* INPUT DATA
==========
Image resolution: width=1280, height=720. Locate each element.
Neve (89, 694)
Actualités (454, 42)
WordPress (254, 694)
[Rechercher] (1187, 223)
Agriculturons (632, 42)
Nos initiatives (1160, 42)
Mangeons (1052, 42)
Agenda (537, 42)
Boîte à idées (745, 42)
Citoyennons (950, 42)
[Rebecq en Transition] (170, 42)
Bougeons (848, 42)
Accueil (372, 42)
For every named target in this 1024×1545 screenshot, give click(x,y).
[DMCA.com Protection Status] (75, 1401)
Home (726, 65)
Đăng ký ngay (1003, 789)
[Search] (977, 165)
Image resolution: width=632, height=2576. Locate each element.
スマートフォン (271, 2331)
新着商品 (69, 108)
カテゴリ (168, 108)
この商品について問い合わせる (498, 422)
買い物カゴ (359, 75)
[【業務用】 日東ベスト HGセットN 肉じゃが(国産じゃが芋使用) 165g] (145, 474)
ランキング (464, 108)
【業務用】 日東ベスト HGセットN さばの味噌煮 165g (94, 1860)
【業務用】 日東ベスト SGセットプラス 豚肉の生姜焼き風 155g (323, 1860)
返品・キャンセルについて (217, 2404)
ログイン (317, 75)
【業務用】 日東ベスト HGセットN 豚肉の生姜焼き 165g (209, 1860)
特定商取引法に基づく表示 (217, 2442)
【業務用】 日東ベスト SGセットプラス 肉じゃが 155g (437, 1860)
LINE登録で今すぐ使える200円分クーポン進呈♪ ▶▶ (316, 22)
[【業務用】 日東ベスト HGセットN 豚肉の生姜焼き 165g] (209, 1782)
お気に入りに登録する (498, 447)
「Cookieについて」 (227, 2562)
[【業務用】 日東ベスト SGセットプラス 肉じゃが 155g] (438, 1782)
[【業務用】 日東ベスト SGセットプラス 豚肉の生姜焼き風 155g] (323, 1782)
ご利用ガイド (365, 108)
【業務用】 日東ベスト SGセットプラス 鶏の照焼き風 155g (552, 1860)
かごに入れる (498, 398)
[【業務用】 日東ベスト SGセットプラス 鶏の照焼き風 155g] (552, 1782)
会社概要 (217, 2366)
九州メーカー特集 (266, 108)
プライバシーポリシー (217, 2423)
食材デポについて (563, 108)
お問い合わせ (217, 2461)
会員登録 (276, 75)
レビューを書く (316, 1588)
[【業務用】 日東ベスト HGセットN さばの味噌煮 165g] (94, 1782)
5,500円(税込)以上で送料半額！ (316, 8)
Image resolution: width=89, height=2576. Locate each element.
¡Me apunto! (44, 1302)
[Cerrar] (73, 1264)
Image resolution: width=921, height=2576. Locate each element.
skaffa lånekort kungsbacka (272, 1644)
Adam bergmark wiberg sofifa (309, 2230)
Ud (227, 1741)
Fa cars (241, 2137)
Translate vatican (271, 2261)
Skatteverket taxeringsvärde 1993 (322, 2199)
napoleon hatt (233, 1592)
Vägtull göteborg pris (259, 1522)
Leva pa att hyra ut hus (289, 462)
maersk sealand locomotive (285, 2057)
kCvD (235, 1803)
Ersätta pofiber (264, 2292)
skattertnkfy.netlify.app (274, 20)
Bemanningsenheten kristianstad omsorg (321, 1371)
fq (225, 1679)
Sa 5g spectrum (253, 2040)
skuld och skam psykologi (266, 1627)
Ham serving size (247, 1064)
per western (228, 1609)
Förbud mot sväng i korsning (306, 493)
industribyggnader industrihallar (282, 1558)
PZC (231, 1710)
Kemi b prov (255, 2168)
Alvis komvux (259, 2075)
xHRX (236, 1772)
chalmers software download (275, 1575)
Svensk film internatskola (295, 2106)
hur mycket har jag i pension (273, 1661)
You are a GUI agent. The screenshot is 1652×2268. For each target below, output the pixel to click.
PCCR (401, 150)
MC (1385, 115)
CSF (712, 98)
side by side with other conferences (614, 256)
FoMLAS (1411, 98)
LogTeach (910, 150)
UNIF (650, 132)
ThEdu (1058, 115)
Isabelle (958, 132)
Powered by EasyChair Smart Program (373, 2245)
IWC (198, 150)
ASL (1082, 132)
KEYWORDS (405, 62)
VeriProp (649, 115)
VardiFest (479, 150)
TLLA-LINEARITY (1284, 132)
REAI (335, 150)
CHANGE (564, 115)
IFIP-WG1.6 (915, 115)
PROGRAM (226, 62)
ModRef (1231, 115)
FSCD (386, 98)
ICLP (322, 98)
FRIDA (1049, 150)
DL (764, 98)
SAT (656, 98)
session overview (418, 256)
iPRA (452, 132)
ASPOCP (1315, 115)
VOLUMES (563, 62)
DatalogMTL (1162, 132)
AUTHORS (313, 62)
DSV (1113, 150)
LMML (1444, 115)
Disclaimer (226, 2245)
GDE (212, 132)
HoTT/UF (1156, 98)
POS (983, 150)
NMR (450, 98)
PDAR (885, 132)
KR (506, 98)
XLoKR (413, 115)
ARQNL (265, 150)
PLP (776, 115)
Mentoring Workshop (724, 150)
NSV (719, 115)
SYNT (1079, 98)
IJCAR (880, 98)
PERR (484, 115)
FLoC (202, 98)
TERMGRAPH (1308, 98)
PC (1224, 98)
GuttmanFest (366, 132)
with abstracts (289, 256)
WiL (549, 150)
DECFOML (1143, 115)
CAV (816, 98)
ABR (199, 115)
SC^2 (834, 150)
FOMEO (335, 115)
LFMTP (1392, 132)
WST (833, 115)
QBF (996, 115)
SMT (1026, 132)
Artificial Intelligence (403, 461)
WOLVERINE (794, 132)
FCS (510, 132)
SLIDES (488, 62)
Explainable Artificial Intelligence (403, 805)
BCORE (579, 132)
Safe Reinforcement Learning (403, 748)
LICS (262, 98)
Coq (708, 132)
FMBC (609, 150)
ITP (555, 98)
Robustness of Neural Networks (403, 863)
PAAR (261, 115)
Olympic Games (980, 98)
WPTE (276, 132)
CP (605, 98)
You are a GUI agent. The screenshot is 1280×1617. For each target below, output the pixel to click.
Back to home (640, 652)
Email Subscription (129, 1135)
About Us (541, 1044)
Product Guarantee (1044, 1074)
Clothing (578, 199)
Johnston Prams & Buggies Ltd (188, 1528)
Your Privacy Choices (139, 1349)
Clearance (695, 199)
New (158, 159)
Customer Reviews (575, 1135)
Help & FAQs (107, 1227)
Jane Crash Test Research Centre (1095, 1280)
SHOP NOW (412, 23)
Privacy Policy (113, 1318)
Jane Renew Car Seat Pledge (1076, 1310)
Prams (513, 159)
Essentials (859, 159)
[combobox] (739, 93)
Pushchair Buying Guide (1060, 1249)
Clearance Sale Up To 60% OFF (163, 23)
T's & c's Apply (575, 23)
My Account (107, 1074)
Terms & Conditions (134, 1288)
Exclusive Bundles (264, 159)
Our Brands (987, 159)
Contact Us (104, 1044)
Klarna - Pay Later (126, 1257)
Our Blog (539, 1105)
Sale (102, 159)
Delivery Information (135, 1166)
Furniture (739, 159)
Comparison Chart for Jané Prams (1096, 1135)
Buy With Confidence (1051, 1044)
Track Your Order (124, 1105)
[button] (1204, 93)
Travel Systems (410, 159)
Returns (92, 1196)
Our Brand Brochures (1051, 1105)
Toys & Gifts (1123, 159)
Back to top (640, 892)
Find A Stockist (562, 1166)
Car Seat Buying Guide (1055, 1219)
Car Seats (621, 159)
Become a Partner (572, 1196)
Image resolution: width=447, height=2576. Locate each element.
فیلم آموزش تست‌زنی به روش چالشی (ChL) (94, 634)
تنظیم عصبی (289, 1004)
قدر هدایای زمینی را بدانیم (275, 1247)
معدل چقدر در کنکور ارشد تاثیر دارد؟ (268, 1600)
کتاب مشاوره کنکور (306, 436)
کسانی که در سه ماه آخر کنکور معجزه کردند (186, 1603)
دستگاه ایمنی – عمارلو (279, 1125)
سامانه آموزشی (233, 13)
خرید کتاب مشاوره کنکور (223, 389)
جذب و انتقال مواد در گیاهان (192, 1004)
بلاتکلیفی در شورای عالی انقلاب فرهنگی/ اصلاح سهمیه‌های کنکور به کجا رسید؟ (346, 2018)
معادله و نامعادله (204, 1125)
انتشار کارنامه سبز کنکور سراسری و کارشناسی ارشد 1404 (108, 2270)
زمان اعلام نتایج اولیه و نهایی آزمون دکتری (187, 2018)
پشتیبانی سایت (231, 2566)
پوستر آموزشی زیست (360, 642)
==========
* THE PROBLEM
Using the entries above, give back exactly the line containing "165g (94, 1860)", the line containing "お気に入りに登録する (498, 447)", and every line between them, and nothing else.

* WORKED SOLUTION
【業務用】 日東ベスト HGセットN さばの味噌煮 165g (94, 1860)
【業務用】 日東ベスト SGセットプラス 豚肉の生姜焼き風 155g (323, 1860)
返品・キャンセルについて (217, 2404)
ログイン (317, 75)
【業務用】 日東ベスト HGセットN 豚肉の生姜焼き 165g (209, 1860)
特定商取引法に基づく表示 (217, 2442)
【業務用】 日東ベスト SGセットプラス 肉じゃが 155g (437, 1860)
LINE登録で今すぐ使える200円分クーポン進呈♪ ▶▶ (316, 22)
[【業務用】 日東ベスト HGセットN 豚肉の生姜焼き 165g] (209, 1782)
お気に入りに登録する (498, 447)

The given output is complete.